What is needed.
All pictures must be dropped, while the entries are given again word for word.
◇ ◇ ◇ ◇ ◇ ◇ ◇
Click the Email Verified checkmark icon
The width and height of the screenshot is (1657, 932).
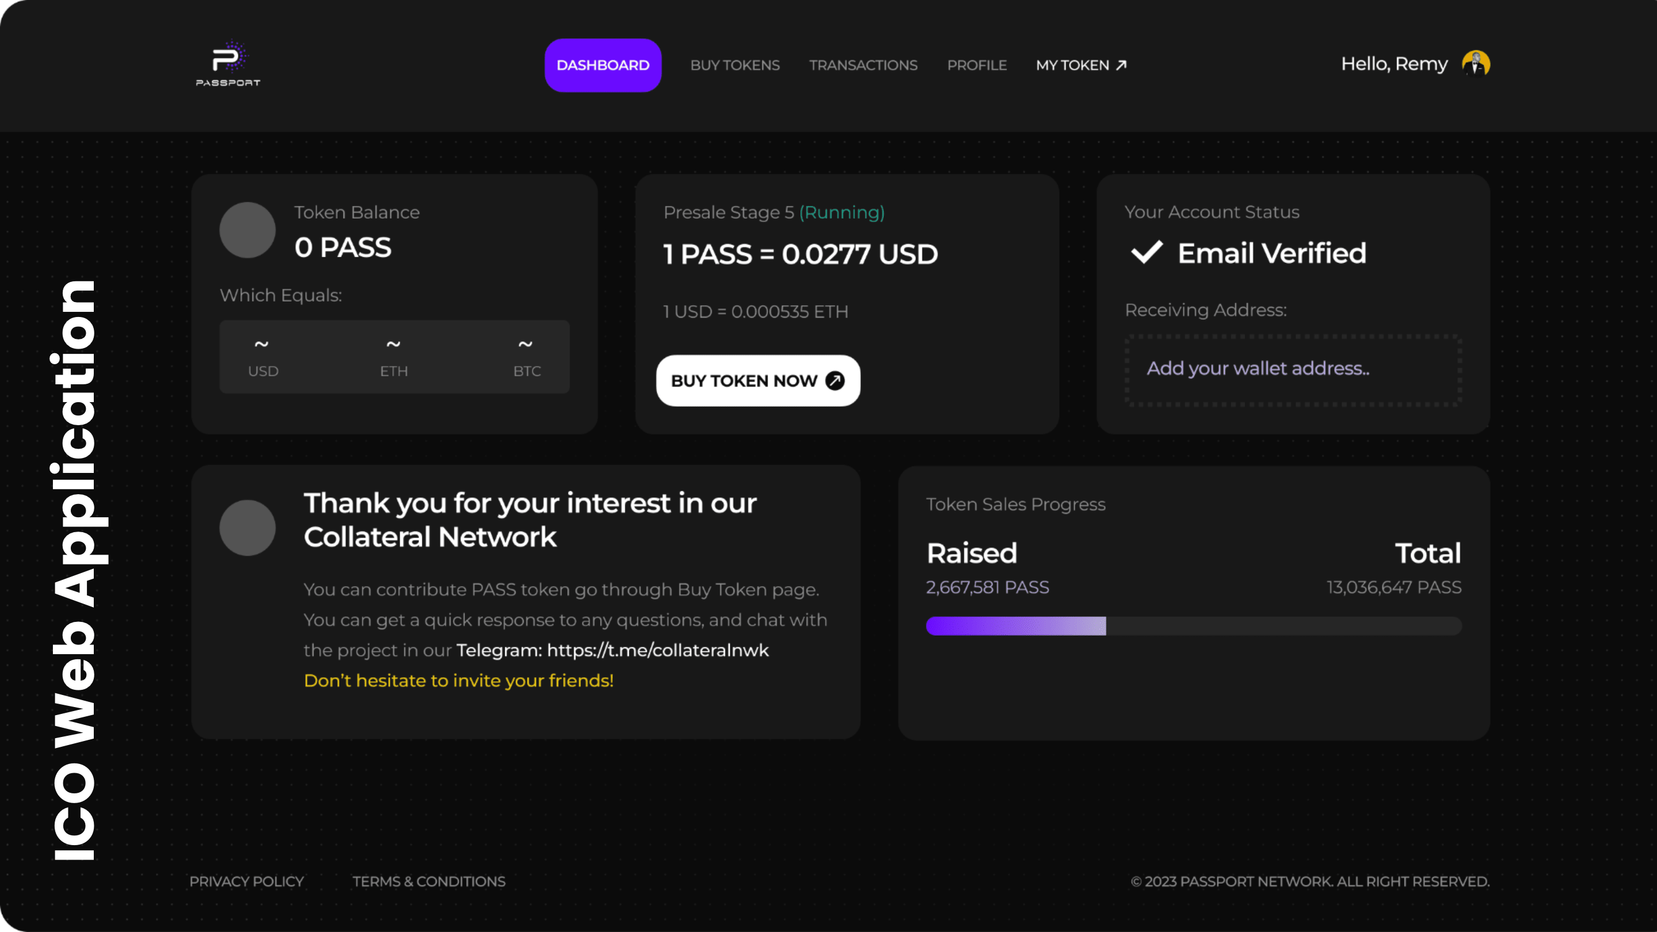coord(1147,252)
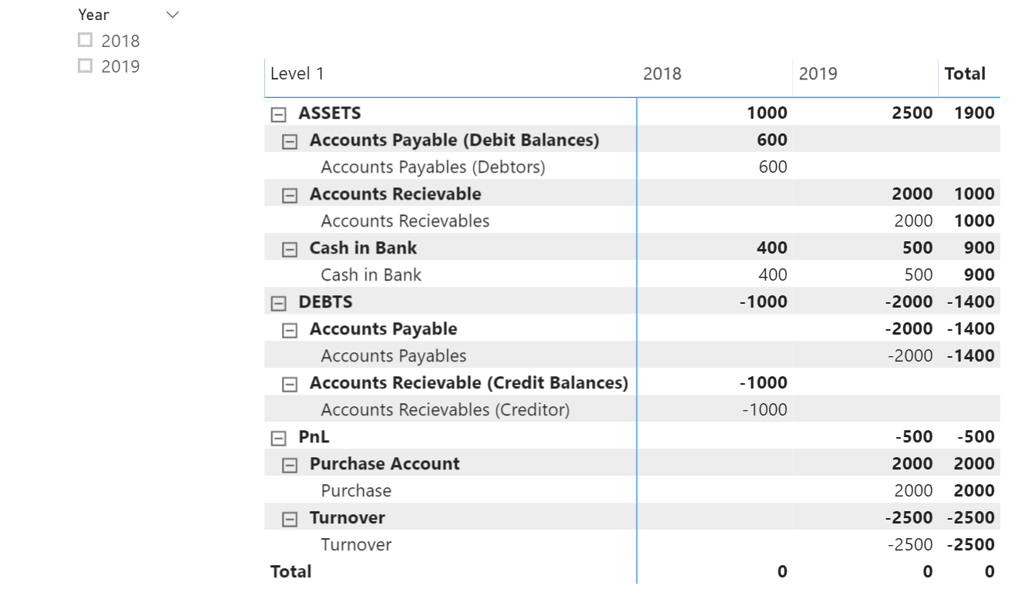1028x606 pixels.
Task: Open the Year slicer dropdown chevron
Action: tap(173, 15)
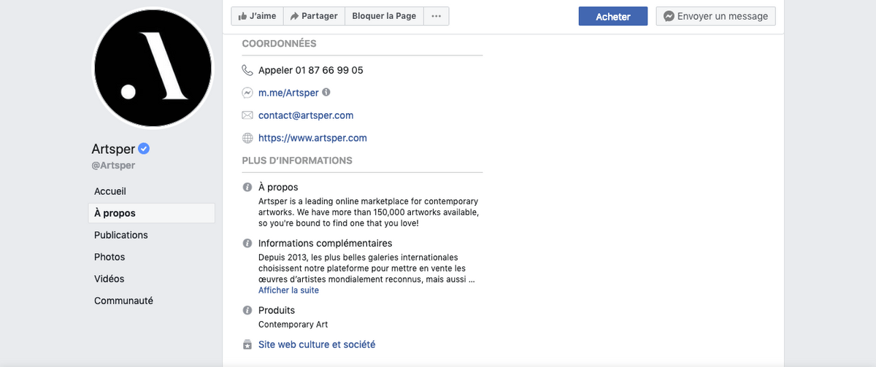Image resolution: width=876 pixels, height=367 pixels.
Task: Click the info icon beside Produits
Action: (247, 311)
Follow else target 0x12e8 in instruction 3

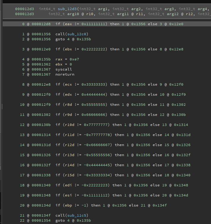pyautogui.click(x=176, y=49)
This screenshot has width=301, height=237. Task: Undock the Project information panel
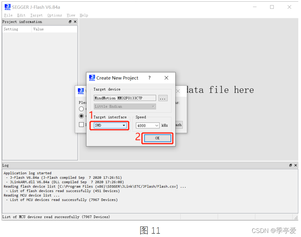pos(70,22)
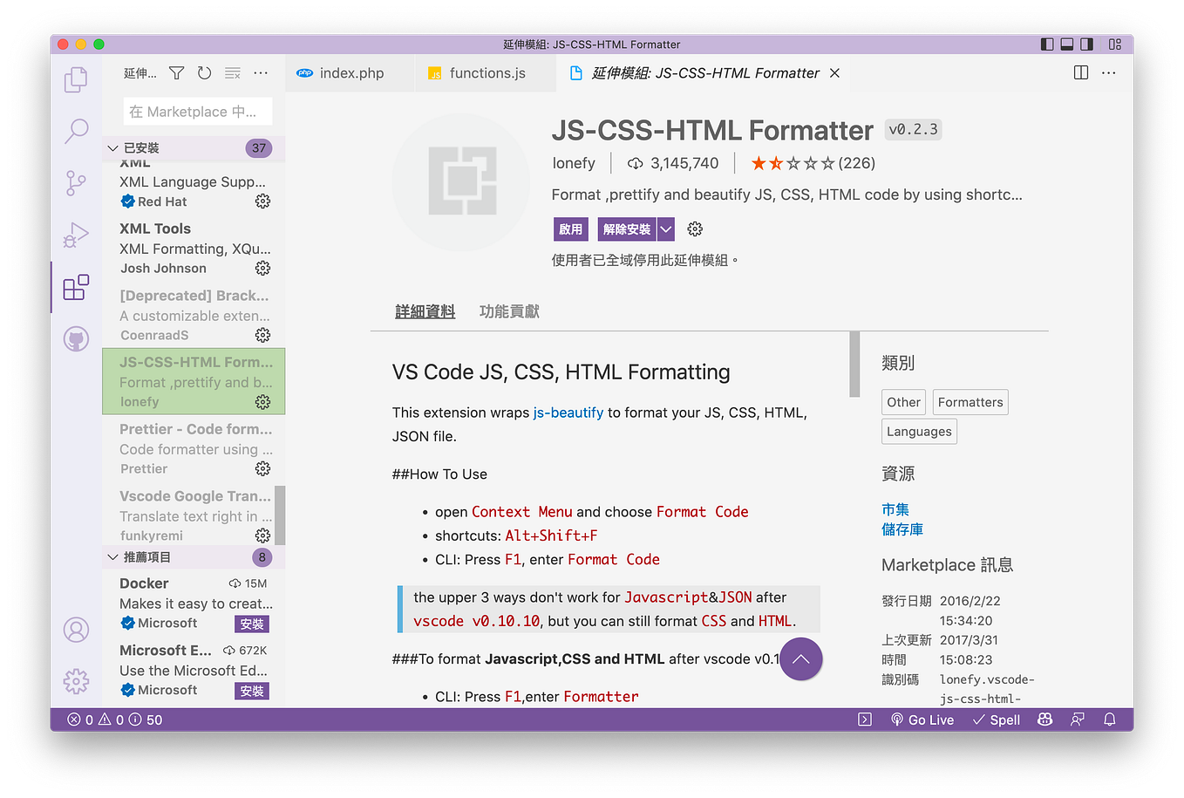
◇ ◇ ◇ ◇ ◇ ◇ ◇
Completed task.
Click the Email Verified checkmark icon
The width and height of the screenshot is (1657, 932).
coord(1147,252)
1028x606 pixels.
Task: Open the Year slicer dropdown chevron
Action: tap(173, 15)
Image resolution: width=876 pixels, height=367 pixels.
Task: Click the info icon beside Produits
Action: (247, 311)
Follow else target 0x12e8 in instruction 3

pyautogui.click(x=176, y=49)
This screenshot has width=301, height=237. Task: Undock the Project information panel
pos(70,22)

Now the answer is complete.